== Source material ==

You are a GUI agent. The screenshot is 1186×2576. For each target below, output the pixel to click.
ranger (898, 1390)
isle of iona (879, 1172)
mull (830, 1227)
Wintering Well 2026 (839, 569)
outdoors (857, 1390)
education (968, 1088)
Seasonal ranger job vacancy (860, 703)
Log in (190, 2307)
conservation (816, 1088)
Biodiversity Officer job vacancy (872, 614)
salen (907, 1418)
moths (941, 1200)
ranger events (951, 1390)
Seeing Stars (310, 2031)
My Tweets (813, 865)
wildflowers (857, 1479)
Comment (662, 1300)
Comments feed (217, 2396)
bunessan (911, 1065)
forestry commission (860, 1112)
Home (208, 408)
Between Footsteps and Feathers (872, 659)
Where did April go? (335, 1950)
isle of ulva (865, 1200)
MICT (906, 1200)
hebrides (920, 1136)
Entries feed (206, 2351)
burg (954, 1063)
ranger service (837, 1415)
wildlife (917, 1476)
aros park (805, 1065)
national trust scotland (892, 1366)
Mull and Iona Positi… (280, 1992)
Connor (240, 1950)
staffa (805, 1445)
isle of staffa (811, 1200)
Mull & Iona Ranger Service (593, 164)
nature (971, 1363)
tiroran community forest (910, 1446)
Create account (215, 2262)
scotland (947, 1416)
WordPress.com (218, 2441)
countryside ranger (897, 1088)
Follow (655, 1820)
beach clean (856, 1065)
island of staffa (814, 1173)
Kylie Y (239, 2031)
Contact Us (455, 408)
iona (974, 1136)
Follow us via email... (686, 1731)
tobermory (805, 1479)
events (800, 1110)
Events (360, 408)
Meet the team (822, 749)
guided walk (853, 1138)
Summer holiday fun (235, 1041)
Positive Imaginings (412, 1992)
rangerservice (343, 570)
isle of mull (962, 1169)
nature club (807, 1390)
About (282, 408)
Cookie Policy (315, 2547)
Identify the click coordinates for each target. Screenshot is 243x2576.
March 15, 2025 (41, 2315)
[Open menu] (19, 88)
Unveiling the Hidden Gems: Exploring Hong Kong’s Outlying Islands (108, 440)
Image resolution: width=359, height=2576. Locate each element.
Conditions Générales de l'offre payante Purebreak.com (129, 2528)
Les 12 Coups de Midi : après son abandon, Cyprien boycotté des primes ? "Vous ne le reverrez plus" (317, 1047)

===

### Activity
Set the records down again in full, exactly as they read.

### Problem solution
You are a GUI agent. The screenshot is 1186×2576. For each target below, output the pixel to click.
ranger (898, 1390)
isle of iona (879, 1172)
mull (830, 1227)
Wintering Well 2026 (839, 569)
outdoors (857, 1390)
education (968, 1088)
Seasonal ranger job vacancy (860, 703)
Log in (190, 2307)
conservation (816, 1088)
Biodiversity Officer job vacancy (872, 614)
salen (907, 1418)
moths (941, 1200)
ranger events (951, 1390)
Seeing Stars (310, 2031)
My Tweets (813, 865)
wildflowers (857, 1479)
Comment (662, 1300)
Comments feed (217, 2396)
bunessan (911, 1065)
forestry commission (860, 1112)
Home (208, 408)
Between Footsteps and Feathers (872, 659)
Where did April go? (335, 1950)
isle of ulva (865, 1200)
MICT (906, 1200)
hebrides (920, 1136)
Entries feed (206, 2351)
burg (954, 1063)
ranger service (837, 1415)
wildlife (917, 1476)
aros park (805, 1065)
national trust scotland (892, 1366)
Mull and Iona Positi… (280, 1992)
Connor (240, 1950)
staffa (805, 1445)
isle of staffa (811, 1200)
Mull & Iona Ranger Service (593, 164)
nature (971, 1363)
tiroran community forest (910, 1446)
Create account (215, 2262)
scotland (947, 1416)
WordPress.com (218, 2441)
countryside ranger (897, 1088)
Follow (655, 1820)
beach clean (856, 1065)
island of staffa (814, 1173)
Kylie Y (239, 2031)
Contact Us (455, 408)
iona (974, 1136)
Follow us via email... (686, 1731)
tobermory (805, 1479)
events (800, 1110)
Events (360, 408)
Meet the team (822, 749)
guided walk (853, 1138)
Summer holiday fun (235, 1041)
Positive Imaginings (412, 1992)
rangerservice (343, 570)
isle of mull (962, 1169)
nature club (807, 1390)
About (282, 408)
Cookie Policy (315, 2547)
Identify the click coordinates for each target. Screenshot is 243x2576.
March 15, 2025 (41, 2315)
[Open menu] (19, 88)
Unveiling the Hidden Gems: Exploring Hong Kong’s Outlying Islands (108, 440)
Image resolution: width=359, height=2576. Locate each element.
Conditions Générales de l'offre payante Purebreak.com (129, 2528)
Les 12 Coups de Midi : après son abandon, Cyprien boycotté des primes ? "Vous ne le reverrez plus" (317, 1047)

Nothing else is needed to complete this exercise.